Setelah kejadian ini, Ajisaka menjadi raja di Medhang Kamulan. Setelah penobatannya, dia memerintahkan Dora untuk kembali dan mengambil keris yang dia tinggalkan bersama Sembada.
Jadi Dora pergi dan menemukan Sembada dan kemudian memberitahunya bahwa tujuan kedatangannya adalah untuk mengambil relik dari Ajisaka.
Tetapi Sembada juga ingat perintah yang diberikan Ajisaka kepadanya, yaitu, untuk tidak memberikan warisan kepada orang lain selain dirinya.
Karena mereka berdua ingin melaksanakan perintah yang diberikan oleh tuan mereka, kedua pelayan akhirnya bertarung.

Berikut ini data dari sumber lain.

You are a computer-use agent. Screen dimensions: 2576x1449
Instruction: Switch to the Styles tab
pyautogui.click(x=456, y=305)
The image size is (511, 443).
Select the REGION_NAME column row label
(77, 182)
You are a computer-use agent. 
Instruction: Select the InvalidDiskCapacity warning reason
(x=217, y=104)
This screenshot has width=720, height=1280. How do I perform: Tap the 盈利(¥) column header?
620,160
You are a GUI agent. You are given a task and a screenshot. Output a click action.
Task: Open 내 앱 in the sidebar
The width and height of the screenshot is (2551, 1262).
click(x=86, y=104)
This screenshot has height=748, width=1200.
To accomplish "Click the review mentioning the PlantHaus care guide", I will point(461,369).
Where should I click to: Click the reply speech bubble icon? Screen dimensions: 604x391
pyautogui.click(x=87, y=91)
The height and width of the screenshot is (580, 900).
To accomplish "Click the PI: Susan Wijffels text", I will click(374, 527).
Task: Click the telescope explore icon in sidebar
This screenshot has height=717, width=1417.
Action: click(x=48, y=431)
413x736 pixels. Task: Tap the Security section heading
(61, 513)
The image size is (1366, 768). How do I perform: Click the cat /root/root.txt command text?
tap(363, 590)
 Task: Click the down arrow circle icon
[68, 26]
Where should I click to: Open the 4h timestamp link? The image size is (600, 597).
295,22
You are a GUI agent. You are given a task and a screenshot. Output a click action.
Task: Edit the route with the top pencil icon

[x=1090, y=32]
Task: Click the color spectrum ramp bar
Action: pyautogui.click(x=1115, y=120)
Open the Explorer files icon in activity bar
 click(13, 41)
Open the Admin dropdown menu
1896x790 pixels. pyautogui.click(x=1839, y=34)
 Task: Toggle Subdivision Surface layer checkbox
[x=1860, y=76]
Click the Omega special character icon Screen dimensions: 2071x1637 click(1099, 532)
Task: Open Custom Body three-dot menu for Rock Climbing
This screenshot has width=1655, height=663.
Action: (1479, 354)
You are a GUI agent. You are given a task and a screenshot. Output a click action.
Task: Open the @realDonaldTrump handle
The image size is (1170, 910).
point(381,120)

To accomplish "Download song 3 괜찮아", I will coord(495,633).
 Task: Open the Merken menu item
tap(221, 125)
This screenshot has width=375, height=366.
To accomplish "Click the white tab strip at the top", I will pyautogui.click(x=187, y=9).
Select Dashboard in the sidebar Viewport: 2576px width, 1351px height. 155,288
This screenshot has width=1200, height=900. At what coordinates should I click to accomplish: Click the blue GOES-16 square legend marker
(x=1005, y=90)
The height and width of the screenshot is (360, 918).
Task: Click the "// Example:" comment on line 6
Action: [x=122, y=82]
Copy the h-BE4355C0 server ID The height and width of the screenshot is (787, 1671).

Hingga pertarungan akhirnya membunuh Dora dan Sembada.
Berita tentang itu akhirnya mencapai Ajisaka. Dia sangat menyesal atas kecerobohannya, dua pelayan yang setia harus saling membunuh. Ajisaka akhirnya membuat aksara Jawa untuk mengenang kisah kedua pelayan itu.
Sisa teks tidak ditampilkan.